BTW I have been using a DIR655 for quite a while (with great success). I had a top end Linksys and it did not have the capabilities of the DIR655. Not that "I love Dlink" but their DIR625 and DIR655 have worked well for me because I can throttle my son's torrents (there by giving my traffic priority over his downloads).
xplornetsuck
01-06-2010, 07:23 PM
It seems the card I put in installed a driver from Windows Update that may have caused the issue. My wireless card is a d-link DWA-552 Xtreme Gigabit wireless card. I need to change the driver, but the Dlink site isn't working for me. :(

This should be the page? Click on drivers.

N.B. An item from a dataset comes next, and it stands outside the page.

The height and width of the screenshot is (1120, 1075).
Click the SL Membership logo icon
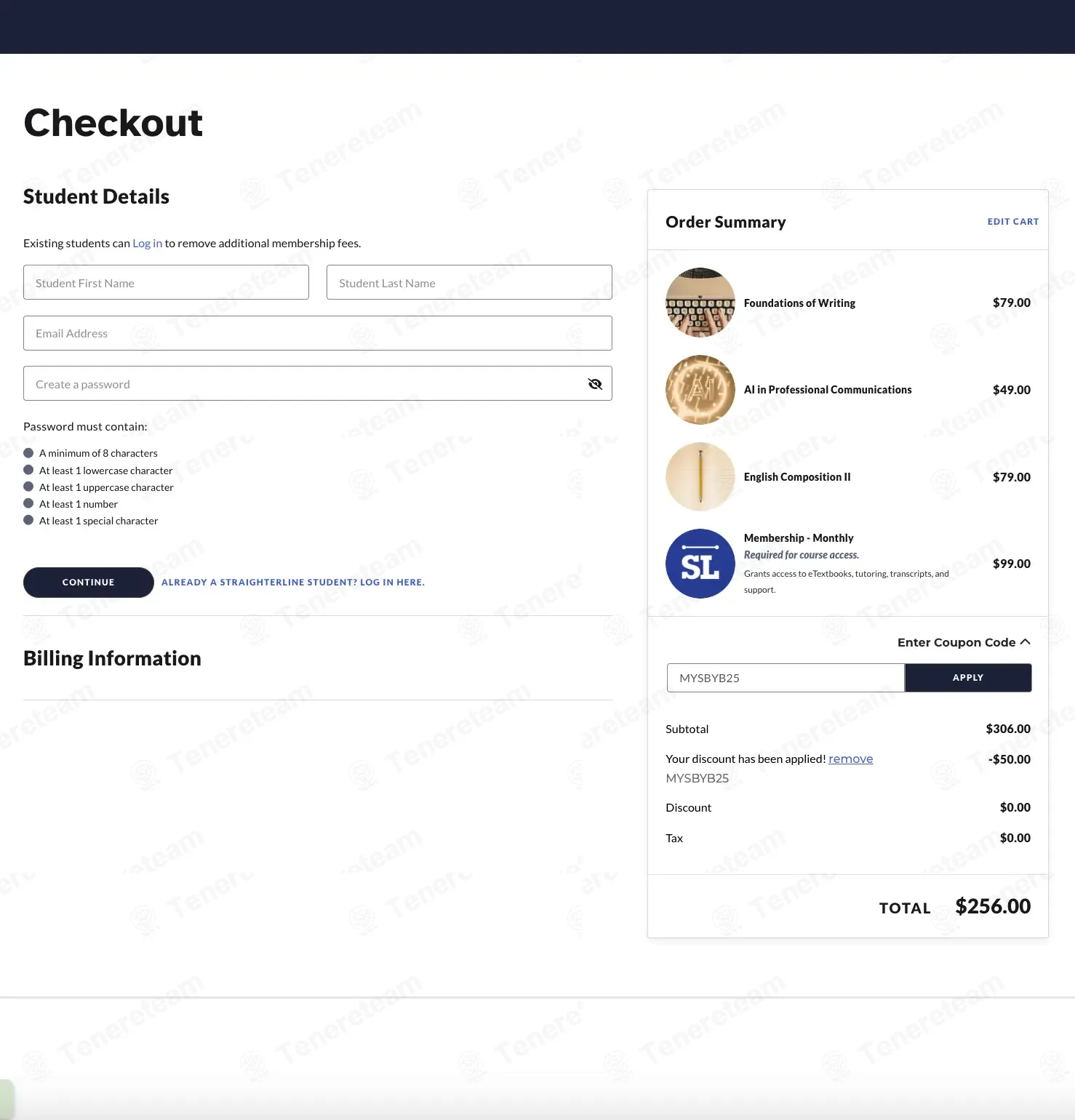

Maybe the satellite lag is causing issues.

http://www.dlink.com/products/default.aspx?pid=DWA-552&tab=3
Click on United States as the country if clicking on Canada is the problem.
New Denmark
01-07-2010, 09:19 AM
Nope, at the time of that post it was down.

I did update the driver to no avail, so I brought it back and picked up a linksys card, which is working great! Everything is on the up-and-up now. :)
Wirestripper
01-16-2010, 05:50 AM
Sadly, I bought a D-Link Dir-615 rouuter for my network and I've been trying to get online with it for 5 days now. Maybe it's ust not compatible with the HN9000 modem. I have tried every setting in the book with it to no avail. So I went back to Best Buy and bought a Linksys WRT54GHN and after running the install, I unplugged the modem, plugged it back in and it works well. Finally! Hope this helps.
Amber
01-16-2010, 12:20 PM
FWIW, a local Xplornet dealer I was talking to a few days ago did mention that the D-link router is not compatible with Hughesnet systems.
tvman
01-18-2010, 04:54 PM
i have the DIR-601 wireless router. I only bought the router to have wireless capability on occasion. Now when i tried to get this damn thing running with my hughesnet 9000 modem i to had no luck and was ready to return it until i talked to my son in Calgary. He got me going by, get this, hooking the modem cable into a lan port and by hooking my computer into another lan port , no wan port hook up at all!! I have the router set at 192.168.0.254. So in reality it's working more like a hub i guess. It gives me an ip of .0.4 or what ever and i was also able to connect wirelessly with my laptop with no problems. Very strange but it does work.